## DATA FOR THE TASK
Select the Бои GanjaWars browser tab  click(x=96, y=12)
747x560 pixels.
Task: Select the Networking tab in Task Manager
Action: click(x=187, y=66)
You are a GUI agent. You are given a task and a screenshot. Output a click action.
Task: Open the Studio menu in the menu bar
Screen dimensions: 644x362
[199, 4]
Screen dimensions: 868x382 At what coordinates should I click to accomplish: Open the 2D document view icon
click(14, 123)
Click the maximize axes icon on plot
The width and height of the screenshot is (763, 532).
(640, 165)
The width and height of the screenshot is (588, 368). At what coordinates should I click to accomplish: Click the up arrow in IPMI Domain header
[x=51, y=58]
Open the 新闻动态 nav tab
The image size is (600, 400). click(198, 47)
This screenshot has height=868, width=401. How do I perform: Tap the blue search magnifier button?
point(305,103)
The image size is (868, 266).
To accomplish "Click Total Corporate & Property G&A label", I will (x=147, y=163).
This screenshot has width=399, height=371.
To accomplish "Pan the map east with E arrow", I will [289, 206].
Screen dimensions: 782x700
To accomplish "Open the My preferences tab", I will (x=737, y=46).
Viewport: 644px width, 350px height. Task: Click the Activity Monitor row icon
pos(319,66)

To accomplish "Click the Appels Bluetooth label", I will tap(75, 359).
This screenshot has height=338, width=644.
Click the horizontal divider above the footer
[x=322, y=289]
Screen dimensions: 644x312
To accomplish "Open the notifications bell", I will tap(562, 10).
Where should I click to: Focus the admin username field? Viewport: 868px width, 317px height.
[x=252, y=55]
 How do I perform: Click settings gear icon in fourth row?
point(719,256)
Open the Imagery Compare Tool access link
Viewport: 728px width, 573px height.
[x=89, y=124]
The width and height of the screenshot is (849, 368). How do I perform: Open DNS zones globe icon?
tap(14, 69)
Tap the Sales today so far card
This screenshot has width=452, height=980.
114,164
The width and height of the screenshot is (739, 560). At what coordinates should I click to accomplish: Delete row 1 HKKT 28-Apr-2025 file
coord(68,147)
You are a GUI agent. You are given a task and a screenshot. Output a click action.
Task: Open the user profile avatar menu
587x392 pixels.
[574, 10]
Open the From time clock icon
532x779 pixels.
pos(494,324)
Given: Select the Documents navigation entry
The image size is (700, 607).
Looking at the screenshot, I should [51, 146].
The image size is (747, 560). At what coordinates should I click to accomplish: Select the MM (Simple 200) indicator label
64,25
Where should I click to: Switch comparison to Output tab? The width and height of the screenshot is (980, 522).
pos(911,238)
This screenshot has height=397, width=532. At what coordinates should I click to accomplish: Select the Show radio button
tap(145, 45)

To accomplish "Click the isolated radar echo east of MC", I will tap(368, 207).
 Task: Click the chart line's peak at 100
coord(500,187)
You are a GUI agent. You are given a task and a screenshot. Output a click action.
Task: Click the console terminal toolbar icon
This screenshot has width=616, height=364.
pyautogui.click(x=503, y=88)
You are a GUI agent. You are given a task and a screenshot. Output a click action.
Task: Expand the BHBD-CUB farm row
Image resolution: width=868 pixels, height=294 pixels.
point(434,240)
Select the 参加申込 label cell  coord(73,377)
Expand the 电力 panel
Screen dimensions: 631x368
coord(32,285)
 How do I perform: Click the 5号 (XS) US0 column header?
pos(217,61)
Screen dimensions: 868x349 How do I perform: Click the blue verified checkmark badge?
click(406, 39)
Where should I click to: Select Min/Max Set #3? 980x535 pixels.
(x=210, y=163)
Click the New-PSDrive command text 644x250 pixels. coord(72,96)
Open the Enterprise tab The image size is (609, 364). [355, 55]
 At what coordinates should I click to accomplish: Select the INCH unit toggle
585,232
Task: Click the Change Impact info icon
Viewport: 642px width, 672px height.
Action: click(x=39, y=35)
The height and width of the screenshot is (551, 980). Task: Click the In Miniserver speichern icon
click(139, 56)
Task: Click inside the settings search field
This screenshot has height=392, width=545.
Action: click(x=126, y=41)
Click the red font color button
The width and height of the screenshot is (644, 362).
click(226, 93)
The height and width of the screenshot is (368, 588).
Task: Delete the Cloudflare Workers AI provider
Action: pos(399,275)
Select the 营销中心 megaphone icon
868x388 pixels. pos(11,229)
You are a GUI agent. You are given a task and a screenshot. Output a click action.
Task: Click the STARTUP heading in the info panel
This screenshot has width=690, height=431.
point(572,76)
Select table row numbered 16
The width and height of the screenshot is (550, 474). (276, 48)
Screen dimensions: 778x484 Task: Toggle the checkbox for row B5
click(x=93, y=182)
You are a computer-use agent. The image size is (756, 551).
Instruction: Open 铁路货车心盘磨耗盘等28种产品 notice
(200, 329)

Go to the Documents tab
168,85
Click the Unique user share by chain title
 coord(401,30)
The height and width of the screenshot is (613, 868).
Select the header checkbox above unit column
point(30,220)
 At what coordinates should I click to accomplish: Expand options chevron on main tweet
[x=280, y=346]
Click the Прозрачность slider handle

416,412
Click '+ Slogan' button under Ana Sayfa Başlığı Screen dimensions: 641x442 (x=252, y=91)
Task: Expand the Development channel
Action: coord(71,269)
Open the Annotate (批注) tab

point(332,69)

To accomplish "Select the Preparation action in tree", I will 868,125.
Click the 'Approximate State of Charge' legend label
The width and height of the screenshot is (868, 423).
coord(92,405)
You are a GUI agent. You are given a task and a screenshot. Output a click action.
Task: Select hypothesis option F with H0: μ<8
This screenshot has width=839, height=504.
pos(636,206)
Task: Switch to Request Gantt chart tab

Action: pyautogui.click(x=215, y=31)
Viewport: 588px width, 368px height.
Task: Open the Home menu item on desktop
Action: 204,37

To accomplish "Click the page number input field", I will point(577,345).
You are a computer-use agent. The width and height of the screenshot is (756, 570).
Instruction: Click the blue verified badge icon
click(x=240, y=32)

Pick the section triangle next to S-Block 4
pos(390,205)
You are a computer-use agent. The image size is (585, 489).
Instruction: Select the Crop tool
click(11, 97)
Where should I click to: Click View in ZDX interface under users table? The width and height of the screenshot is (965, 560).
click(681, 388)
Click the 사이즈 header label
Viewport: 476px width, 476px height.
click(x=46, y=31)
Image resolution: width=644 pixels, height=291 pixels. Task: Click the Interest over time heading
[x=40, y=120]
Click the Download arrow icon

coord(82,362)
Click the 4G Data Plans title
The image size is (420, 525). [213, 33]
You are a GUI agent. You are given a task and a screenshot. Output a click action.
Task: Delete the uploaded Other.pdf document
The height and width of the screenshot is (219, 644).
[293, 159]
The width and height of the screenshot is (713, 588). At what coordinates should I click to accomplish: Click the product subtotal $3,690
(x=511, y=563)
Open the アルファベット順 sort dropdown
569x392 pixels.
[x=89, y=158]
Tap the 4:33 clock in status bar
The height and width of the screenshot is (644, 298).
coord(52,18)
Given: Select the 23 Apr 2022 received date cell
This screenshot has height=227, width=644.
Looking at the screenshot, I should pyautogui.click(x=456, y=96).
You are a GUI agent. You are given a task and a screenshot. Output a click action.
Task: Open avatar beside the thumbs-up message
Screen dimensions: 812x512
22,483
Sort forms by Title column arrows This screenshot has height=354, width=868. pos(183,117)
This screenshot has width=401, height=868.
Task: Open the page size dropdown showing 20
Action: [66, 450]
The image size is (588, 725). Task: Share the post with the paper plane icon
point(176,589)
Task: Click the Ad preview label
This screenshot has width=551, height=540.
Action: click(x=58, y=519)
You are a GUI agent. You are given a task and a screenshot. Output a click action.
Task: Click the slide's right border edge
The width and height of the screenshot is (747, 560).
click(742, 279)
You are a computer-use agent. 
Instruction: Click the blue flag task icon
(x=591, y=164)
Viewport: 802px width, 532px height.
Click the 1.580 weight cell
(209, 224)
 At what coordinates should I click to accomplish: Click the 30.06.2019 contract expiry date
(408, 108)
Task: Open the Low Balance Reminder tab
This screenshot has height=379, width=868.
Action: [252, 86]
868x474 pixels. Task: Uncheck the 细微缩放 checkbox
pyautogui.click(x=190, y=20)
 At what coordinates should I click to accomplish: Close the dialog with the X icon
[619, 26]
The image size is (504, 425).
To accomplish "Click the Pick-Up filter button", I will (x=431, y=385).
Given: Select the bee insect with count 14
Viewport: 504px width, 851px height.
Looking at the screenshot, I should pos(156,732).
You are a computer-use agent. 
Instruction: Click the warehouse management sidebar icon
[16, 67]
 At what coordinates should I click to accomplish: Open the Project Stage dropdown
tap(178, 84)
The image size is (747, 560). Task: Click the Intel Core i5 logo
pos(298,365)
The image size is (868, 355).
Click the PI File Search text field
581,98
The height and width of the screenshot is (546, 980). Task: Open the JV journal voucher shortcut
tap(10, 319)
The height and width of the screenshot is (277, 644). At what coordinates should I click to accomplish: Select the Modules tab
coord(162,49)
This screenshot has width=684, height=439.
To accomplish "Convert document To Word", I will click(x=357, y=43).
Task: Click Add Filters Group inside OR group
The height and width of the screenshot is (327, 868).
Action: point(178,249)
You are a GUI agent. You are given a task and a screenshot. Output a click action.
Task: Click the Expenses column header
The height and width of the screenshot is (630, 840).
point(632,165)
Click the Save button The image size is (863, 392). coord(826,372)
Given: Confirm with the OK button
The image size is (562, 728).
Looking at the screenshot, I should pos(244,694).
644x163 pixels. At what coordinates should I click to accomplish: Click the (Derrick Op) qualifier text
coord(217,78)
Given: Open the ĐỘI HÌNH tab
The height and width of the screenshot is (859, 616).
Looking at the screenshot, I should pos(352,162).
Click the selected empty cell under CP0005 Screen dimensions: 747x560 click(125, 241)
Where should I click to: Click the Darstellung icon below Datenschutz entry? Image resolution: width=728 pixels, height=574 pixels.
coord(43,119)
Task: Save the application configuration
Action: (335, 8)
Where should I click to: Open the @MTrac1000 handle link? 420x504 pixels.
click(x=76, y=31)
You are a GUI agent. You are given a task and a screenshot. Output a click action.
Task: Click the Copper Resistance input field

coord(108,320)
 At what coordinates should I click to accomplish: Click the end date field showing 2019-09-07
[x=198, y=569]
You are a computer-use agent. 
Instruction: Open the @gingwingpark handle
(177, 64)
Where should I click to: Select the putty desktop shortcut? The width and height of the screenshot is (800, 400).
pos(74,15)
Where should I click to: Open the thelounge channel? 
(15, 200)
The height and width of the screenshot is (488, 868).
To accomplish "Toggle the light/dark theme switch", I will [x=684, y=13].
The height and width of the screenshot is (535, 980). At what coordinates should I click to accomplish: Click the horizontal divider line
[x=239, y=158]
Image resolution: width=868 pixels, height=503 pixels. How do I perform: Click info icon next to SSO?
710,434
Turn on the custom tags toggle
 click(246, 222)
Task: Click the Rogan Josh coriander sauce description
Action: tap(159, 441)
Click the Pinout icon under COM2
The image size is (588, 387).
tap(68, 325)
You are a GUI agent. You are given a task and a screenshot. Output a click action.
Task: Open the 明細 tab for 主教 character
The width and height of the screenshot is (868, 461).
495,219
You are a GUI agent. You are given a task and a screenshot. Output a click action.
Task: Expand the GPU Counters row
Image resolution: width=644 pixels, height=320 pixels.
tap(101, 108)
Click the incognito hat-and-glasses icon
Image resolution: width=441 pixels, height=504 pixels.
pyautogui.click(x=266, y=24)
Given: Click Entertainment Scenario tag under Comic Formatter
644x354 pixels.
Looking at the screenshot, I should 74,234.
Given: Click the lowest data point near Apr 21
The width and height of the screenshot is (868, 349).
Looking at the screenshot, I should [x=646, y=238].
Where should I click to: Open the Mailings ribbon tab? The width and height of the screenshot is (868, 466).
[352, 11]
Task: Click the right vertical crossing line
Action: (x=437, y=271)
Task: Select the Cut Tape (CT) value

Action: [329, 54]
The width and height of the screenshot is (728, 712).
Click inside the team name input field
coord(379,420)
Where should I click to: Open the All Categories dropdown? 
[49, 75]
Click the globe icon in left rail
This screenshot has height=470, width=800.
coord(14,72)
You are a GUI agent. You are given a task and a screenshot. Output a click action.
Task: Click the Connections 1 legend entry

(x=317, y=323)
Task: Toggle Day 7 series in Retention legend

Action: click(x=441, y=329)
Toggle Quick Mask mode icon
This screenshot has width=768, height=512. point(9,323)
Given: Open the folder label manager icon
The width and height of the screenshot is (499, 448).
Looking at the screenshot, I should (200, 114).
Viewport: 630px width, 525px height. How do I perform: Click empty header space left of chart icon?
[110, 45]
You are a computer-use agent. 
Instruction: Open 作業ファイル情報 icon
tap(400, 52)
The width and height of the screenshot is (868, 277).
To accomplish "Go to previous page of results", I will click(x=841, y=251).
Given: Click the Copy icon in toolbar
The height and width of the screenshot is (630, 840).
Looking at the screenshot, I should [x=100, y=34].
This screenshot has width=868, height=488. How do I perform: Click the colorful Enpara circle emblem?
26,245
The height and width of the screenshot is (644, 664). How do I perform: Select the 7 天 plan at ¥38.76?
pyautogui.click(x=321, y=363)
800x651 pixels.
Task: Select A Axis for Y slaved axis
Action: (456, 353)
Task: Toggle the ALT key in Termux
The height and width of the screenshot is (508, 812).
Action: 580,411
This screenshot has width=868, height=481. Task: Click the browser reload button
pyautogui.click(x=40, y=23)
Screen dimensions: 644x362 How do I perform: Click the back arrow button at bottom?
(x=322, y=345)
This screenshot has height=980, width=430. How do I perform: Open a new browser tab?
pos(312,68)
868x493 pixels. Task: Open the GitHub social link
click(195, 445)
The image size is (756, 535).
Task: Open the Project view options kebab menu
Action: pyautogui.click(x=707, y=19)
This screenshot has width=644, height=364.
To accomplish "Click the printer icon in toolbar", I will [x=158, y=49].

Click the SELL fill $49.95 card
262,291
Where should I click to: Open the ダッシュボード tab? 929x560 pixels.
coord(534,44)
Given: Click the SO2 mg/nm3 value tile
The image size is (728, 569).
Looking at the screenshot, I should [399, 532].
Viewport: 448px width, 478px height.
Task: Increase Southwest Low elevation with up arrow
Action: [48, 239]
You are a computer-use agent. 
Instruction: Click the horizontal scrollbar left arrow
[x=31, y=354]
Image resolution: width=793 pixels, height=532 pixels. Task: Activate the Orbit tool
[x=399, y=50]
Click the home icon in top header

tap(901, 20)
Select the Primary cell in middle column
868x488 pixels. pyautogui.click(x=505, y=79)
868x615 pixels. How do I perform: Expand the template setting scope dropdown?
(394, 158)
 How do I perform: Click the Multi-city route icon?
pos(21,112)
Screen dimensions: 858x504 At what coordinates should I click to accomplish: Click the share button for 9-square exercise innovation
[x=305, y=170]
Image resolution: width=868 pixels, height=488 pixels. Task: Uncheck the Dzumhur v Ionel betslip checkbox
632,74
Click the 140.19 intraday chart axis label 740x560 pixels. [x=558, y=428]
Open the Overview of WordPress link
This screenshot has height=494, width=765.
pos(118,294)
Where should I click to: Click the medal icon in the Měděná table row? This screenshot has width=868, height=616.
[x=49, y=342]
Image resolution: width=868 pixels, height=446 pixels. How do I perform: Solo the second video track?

## TASK PROMPT
Every line above with the string "panel" in it should be copied into the answer.

## FINAL ANSWER
Expand the 电力 panel
Task: Click the STARTUP heading in the info panel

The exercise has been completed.